In the end my solution was just to check each DMA transfer directly for an overlap with the fragment cache. This solution should work with all roms that modify code though ROM->RAM DMA, but still won't solve the problem of roms modifying individual instructions directly :(

The N64's textures tend to be pretty tiny anyway - it only had 4KiB of texture memory so 16x16 and 32x32 are pretty typical texture sizes. The ones that I have the most problems with are textures used for backgrounds in menus. Quite often these are really wide and thin - MarioKart's menus use lots of 320x3 textures for instance, which I have to round up to 512x4 for the psp. Down-sampling the textures might help a bit here - I'd have to experiment to see how it looked.

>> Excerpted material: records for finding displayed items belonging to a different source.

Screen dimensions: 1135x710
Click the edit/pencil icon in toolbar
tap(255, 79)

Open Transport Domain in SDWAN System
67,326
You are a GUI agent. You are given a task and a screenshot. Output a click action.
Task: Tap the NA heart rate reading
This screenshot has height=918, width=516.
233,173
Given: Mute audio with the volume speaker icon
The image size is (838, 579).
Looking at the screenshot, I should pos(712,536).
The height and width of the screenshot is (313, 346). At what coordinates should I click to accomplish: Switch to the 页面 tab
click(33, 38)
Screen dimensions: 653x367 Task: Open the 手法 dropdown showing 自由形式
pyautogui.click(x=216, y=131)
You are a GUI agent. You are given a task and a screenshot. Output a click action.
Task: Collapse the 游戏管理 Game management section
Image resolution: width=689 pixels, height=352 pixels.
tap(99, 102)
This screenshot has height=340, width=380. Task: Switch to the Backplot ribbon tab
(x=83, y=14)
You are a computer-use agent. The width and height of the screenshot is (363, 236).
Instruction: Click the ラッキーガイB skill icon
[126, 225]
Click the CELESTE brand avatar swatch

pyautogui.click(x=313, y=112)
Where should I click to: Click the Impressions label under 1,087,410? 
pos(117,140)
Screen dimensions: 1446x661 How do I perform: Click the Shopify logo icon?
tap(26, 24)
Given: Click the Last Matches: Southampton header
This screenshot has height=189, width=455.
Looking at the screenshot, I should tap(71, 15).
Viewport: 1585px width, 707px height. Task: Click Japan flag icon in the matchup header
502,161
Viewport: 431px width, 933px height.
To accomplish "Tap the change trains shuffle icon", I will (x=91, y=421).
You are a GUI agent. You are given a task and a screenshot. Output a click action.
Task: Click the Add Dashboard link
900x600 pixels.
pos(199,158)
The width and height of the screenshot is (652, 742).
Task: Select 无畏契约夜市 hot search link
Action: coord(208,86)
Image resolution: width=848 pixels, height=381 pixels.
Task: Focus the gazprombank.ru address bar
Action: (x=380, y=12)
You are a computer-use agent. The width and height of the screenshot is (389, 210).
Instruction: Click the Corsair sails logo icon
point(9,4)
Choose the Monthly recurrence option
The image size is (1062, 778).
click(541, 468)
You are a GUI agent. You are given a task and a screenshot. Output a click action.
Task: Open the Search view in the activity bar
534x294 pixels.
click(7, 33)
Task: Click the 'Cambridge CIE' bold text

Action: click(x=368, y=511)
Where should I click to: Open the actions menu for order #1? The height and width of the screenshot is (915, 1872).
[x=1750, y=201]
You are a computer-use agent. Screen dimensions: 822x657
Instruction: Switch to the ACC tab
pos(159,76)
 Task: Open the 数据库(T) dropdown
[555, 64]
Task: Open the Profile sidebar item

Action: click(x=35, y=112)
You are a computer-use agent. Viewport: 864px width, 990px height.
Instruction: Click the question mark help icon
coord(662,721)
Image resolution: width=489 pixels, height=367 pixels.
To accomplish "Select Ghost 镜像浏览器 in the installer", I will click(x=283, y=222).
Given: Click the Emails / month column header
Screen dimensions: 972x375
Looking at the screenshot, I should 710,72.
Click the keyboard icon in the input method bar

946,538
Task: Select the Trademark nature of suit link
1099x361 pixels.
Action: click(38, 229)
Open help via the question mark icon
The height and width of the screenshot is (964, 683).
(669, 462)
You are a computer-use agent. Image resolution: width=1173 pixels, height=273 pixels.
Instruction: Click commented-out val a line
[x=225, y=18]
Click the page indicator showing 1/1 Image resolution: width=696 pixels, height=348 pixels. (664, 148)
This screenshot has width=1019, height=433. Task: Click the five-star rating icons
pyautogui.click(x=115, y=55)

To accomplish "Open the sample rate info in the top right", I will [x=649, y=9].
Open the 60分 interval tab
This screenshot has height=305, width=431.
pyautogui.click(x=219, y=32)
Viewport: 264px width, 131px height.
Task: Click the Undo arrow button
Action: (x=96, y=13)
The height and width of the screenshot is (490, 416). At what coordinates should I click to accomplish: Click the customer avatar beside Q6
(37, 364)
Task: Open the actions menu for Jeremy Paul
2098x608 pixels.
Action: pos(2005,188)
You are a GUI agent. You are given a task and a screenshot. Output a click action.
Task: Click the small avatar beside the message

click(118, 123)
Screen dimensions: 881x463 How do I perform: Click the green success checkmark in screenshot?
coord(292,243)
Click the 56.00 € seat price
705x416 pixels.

Amusingly I used to have code to support this in the PC build - I can't remember the details, but it was a compatibility fix for certain PowerVR cards which were limited to 256x256 textures IIRC :)

StrmnNrmn said...

@morgan: Thanks - I look forward to seeing the results :)

tyler said...

It bit more lengthy (?) than the last one but I do enjoy reading the posts. They really peak my interests, now only if other books/writings could be this interesting and useful further on in life.
Anywho, take your time with this one. I really want to play SSB, but I will wait for it to be better than barely playable but released often. Btw, do u have a planned release? I'm not looking for anything specific, like maybe a month, 2 weeks, etc.

Andrew said...

I was just thinking while reading that if you read some papers and applied their ideas to your debugging you could get a masters degree out of it haha.

Interesting. Thanks again for posting this.

god0fgod said...

How on earth do you do it? I can't believe your the only one working on daedalus (except some suggestions). Your one hell of a programmer.